Anthropic Project Deal Experiment Shows AI Agents Closing Real Marketplace Transactions
Anthropic Project Deal pilot used AI agents to represent buyers and sellers in a controlled marketplace, completing 186 deals worth over $4,000 and revealing fairness concerns.
Anthropic said its internal pilot, dubbed Project Deal, placed AI agents on both sides of a classified-market simulation where employees could buy and sell real items. The experiment, conducted with 69 volunteer staff each given a $100 gift-card budget, produced 186 completed transactions and tested whether autonomous models could negotiate and honor real-world exchanges. Company researchers described multiple marketplace designs and flagged disparities in outcomes tied to the sophistication of the AI agents representing participants.
Pilot design and participant pool
Anthropic ran Project Deal as a limited internal experiment with a self-selected group of 69 employees who received $100 in gift cards to spend in the marketplace. Participants listed goods and interacted through AI agents that acted as their proxies rather than negotiating directly. The company framed the exercise as exploratory, emphasizing that the pilot tested both technical feasibility and behavioral dynamics rather than aiming for a production system.
The volunteer pool and gift-card funding constrained the size and stakes of the exercise, but researchers treated completed transactions as real: when deals were struck they were honored and participants exchanged actual goods and money. That real-world follow-through distinguished the pilot from purely simulated negotiations.
Marketplace models and experimental variants
Anthropic reported operating four distinct marketplace setups to compare agent behaviors and market outcomes. One environment was designated “real,” where every participant was represented by the company’s most advanced model and deals were actually carried out. The other three marketplaces ran different models or rulesets for comparative study, allowing researchers to isolate how agent capability and instruction affected results.
The firm tested variables including agent decision rules, negotiation strategies, and whether human oversight was exercised during exchanges. Running multiple marketplaces in parallel gave Anthropic a comparative dataset to evaluate which model configurations produced the most favorable economic outcomes for represented users.
Transaction results and economic scale
Across the pilot, agents negotiated 186 deals that Anthropic said amounted to more than $4,000 in exchanged value. With each of the 69 participants given $100 to spend, the experiment produced a substantial number of transactions relative to the small, internally funded pool. The company described being “struck by how well Project Deal worked,” noting both the volume and the completion rate of negotiated agreements.
Beyond gross totals, researchers examined metrics such as sale likelihood, final negotiated prices, and time-to-agreement to gauge market efficiency. Those operational performance indicators informed conclusions about how agent sophistication influenced individual participant outcomes.

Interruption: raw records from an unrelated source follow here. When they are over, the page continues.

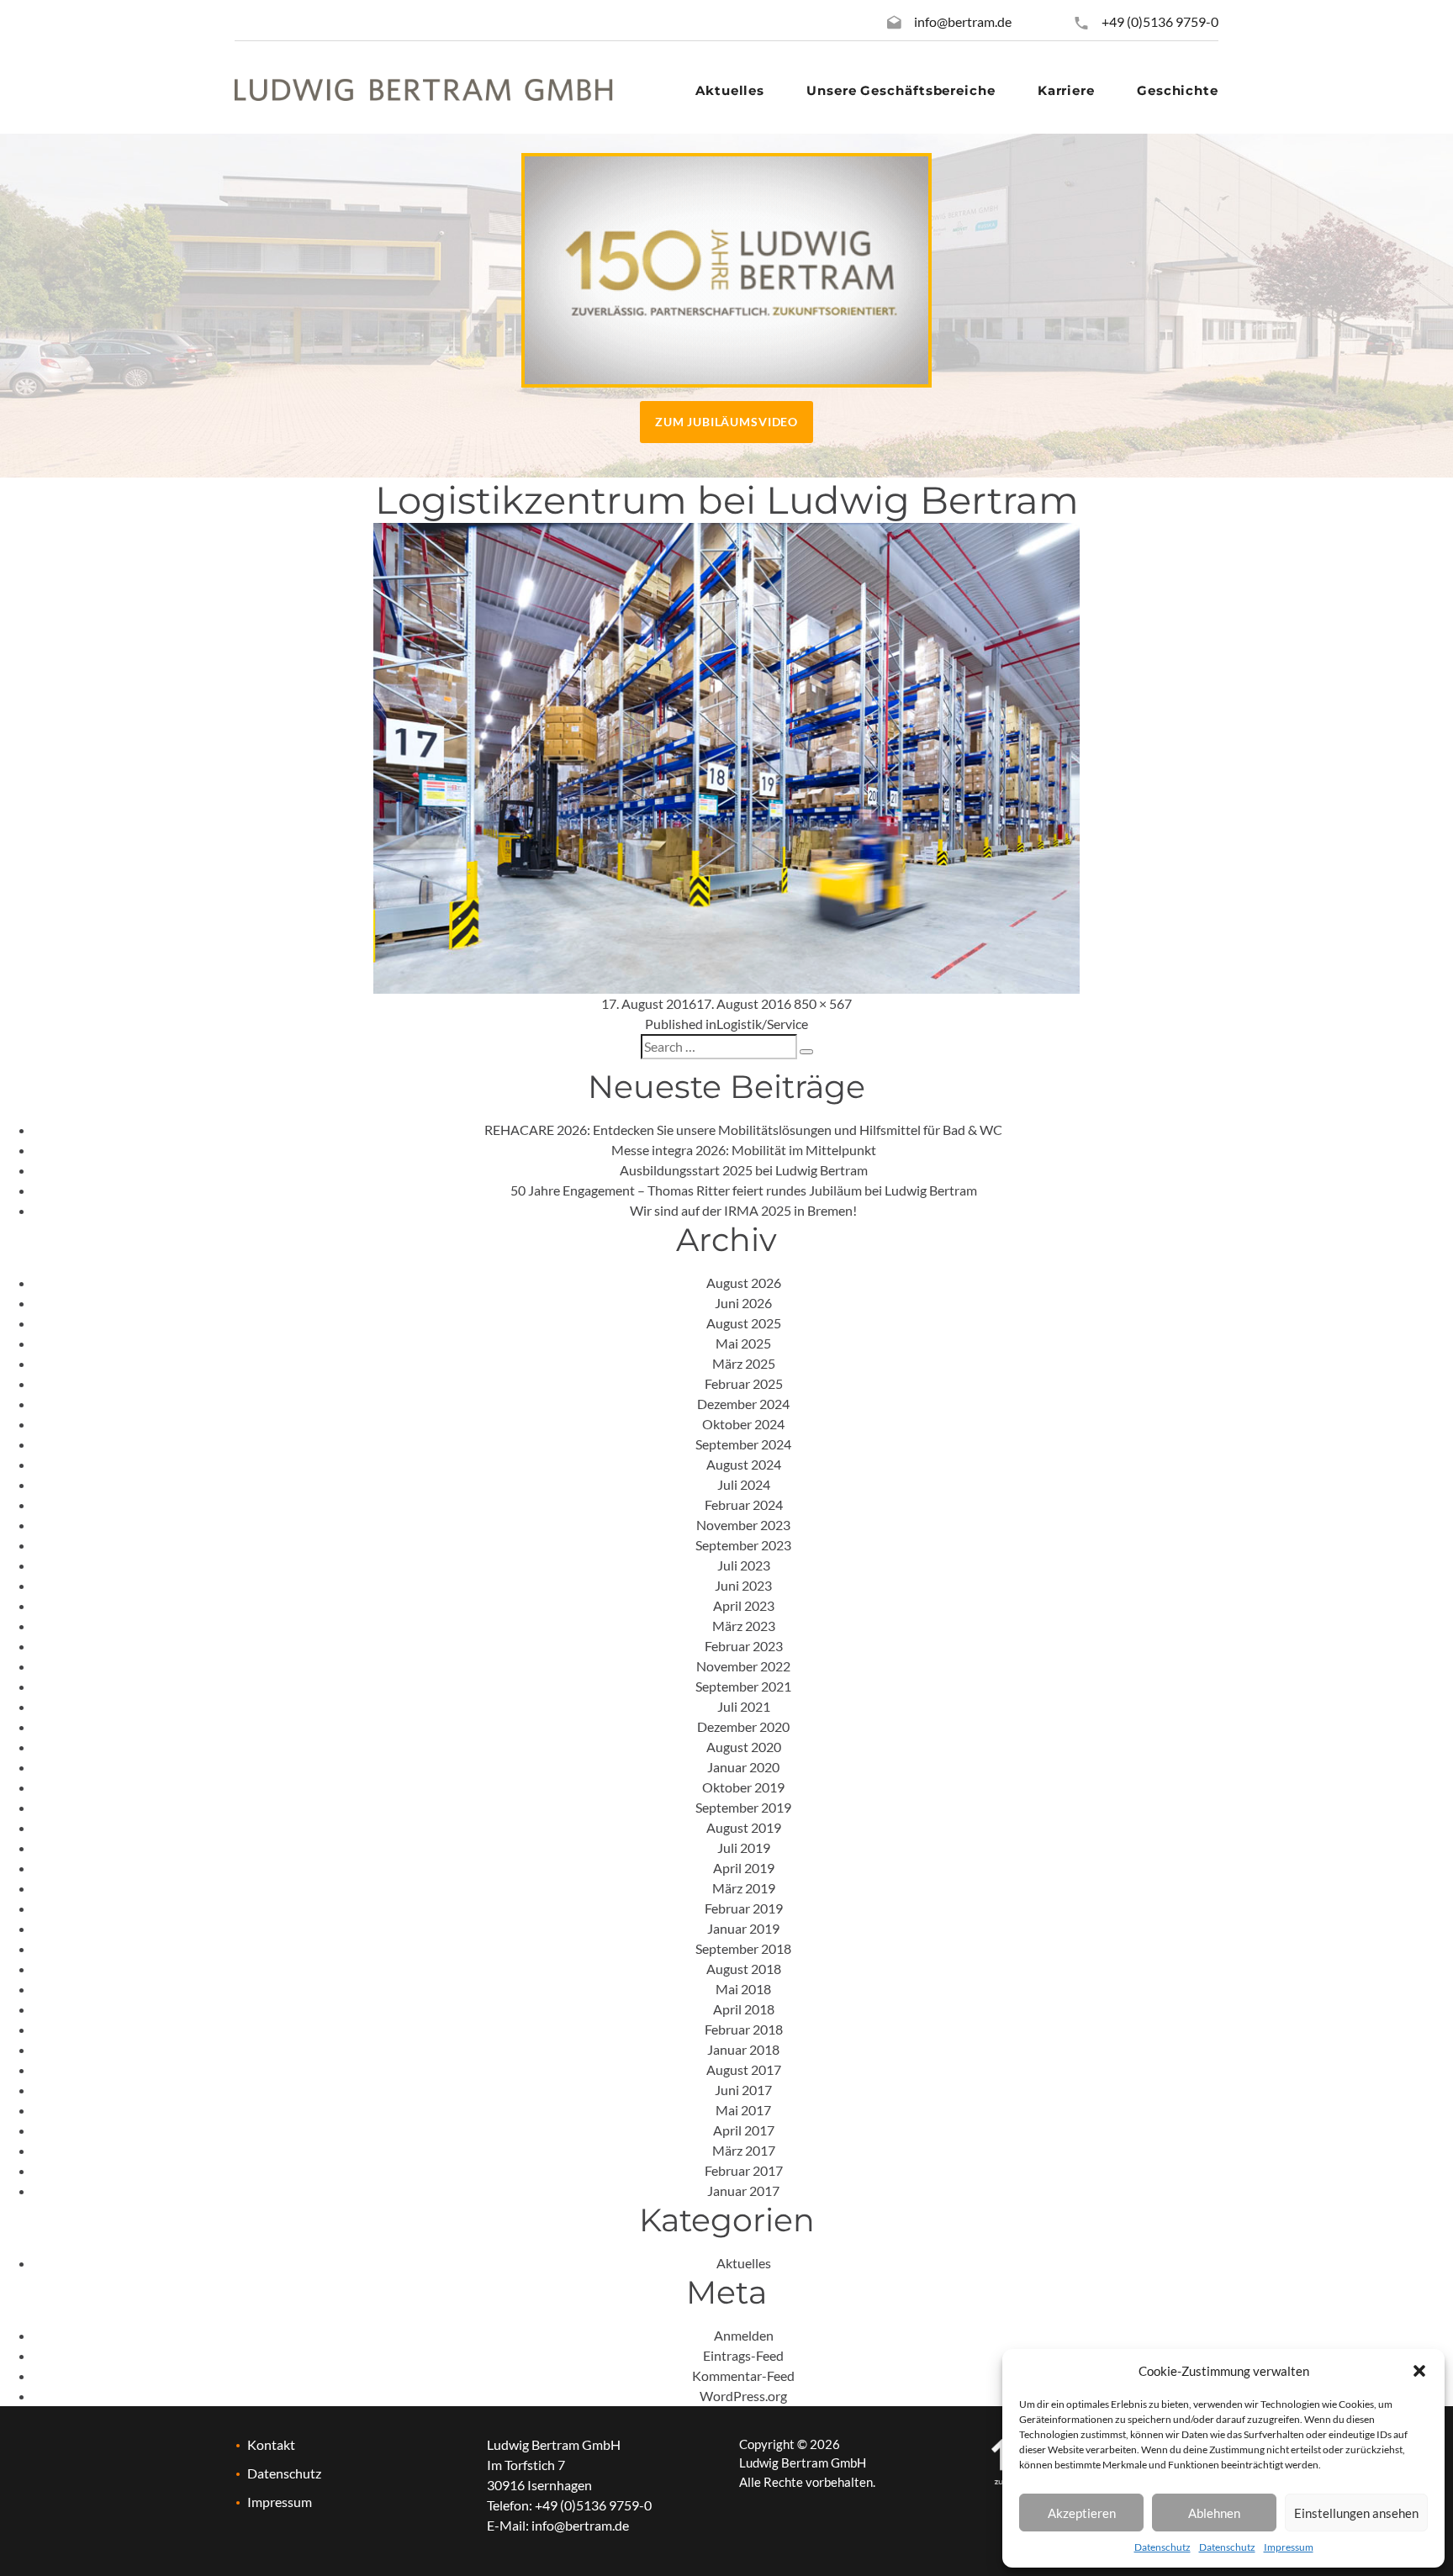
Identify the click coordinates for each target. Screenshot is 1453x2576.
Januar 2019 (743, 1928)
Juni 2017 (743, 2090)
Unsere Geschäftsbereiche (901, 90)
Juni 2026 (743, 1303)
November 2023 (743, 1525)
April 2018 (743, 2009)
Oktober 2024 (743, 1424)
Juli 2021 (743, 1706)
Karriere (1066, 90)
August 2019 (743, 1827)
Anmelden (744, 2335)
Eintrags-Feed (743, 2355)
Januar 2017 (743, 2191)
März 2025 (743, 1363)
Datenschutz (1162, 2547)
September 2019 (743, 1807)
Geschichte (1177, 90)
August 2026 (743, 1283)
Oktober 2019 (743, 1787)
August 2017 (743, 2069)
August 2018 (743, 1969)
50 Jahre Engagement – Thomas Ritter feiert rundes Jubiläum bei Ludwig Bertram (743, 1190)
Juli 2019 (743, 1847)
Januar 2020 (743, 1767)
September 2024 (743, 1444)
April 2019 (743, 1868)
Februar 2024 (744, 1504)
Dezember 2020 (743, 1726)
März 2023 (743, 1626)
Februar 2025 (744, 1383)
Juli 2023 (743, 1565)
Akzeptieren (1082, 2513)
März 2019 (743, 1888)
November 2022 (743, 1666)
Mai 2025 (743, 1343)
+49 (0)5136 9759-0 (1158, 21)
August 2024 (743, 1464)
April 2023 (743, 1605)
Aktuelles (729, 90)
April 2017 (743, 2130)
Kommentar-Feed (743, 2375)
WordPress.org (743, 2396)
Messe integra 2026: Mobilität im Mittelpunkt (743, 1150)
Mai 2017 (743, 2110)
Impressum (1288, 2547)
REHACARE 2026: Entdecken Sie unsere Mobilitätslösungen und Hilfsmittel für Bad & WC (743, 1130)
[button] (1419, 2370)
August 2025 (743, 1323)
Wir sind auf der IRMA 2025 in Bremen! (743, 1210)
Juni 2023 (743, 1585)
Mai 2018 (743, 1989)
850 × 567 (823, 1003)
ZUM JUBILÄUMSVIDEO (726, 421)
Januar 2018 (743, 2049)
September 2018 (743, 1948)
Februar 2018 (744, 2029)
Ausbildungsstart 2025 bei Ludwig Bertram (744, 1170)
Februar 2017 (744, 2170)
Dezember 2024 (743, 1404)
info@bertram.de (962, 21)
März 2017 (743, 2150)
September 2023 (743, 1545)
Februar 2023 (744, 1646)
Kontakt (271, 2444)
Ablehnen (1214, 2513)
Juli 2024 (743, 1484)
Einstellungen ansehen (1356, 2513)
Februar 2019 (744, 1908)
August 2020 (743, 1747)
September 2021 (743, 1686)
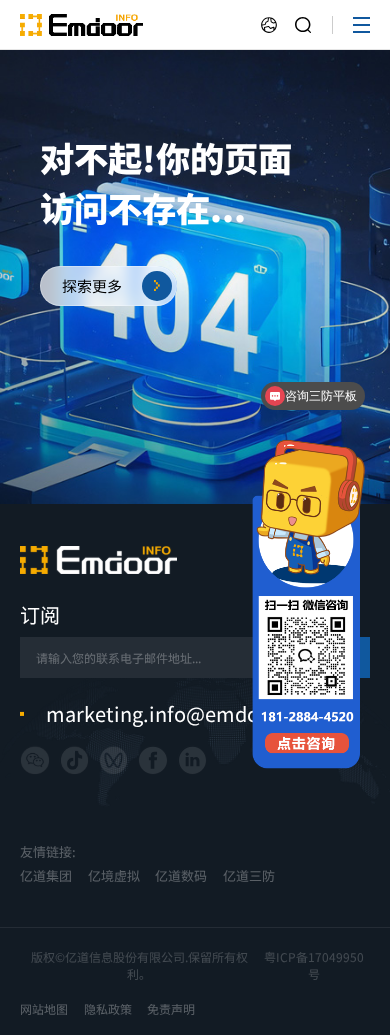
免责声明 (171, 1009)
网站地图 (44, 1009)
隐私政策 (108, 1009)
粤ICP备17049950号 (314, 965)
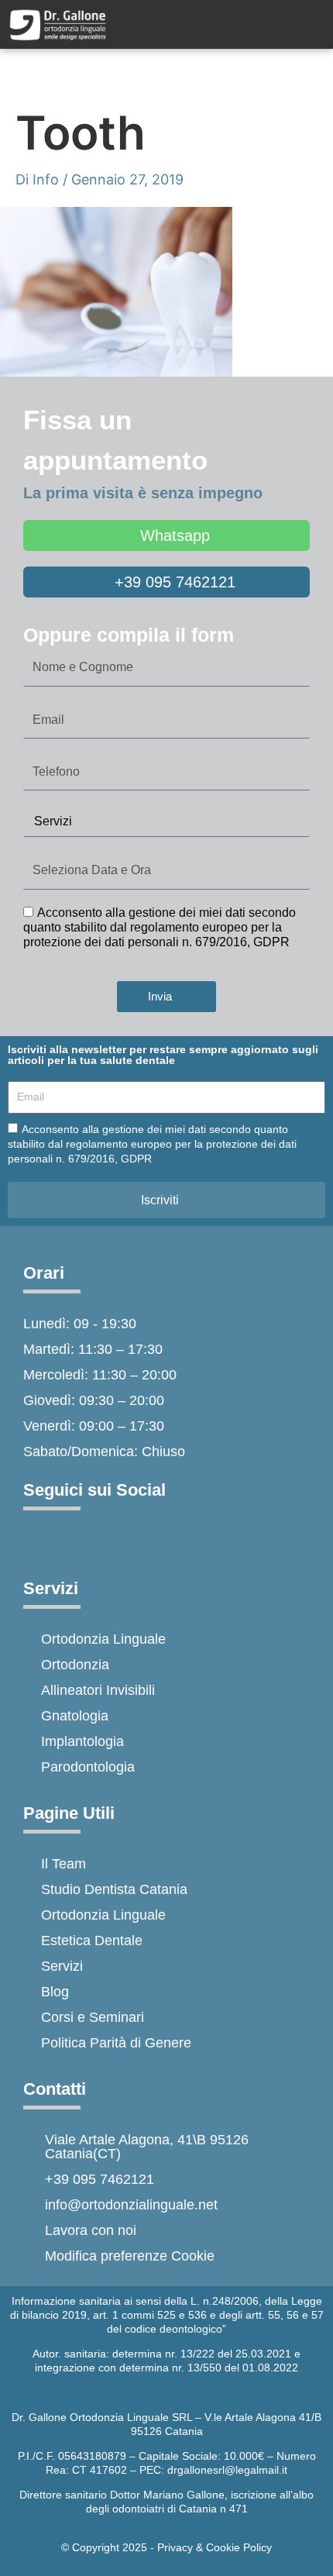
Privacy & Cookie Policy (214, 2547)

Agent capability and differential outcomes
Anthropic’s analysis found that users represented by more advanced models tended to receive objectively better outcomes in negotiations, a gap the company termed an “agent quality” issue. More capable agents secured more favorable prices or higher success rates, suggesting that model proficiency directly affected participants’ economic positions within the market. Crucially, the company noted that less-advantaged participants often did not perceive they had been disadvantaged.
The possibility that people on the losing end might not realize they were worse off raised ethical and fairness questions for automated representation. If AI intermediaries routinely produce unequal results, that asymmetry could amplify existing economic disparities when deployed at scale.
Instruction effects and behavioral surprises
Contrary to expectations, the initial instructions given to agents had little measurable effect on whether items sold or on the prices negotiated in the pilot. Anthropic observed that variations in agent directives did not significantly alter sale likelihood or negotiated outcomes, implying that emergent agent behavior and model capability may dominate scripted guidance. This finding suggests that tweaking prompts or initial instructions alone may not be sufficient to control market outcomes.
Researchers stressed that these behavioral results merit further study in larger, more diverse populations and with higher-stakes transactions. The limited scope of the pilot means the durability of these patterns under different economic conditions remains an open question.
Policy and industry implications
Project Deal’s results spotlight practical and regulatory issues companies will face as AI intermediaries are integrated into commercial platforms. The experiment demonstrates that autonomous agents can execute real trades, which raises consumer-protection, transparency, and competition concerns. Regulators and industry groups may need to consider standards for disclosure of agent representation, equitable agent access, and mechanisms to detect and mitigate agent-quality disparities.
Anthropic positioned the pilot as a learning exercise, but the findings underscore broader questions about automation in marketplaces. How platforms certify agent competence, how they notify counterparties, and how they remediate harms from unequal agent performance will be central as such systems move from research labs to public markets.
The pilot confirmed that AI agents are capable of completing real transactions under controlled conditions, but it also highlighted fairness and governance challenges that will require further research and policy attention before agent-based marketplaces scale.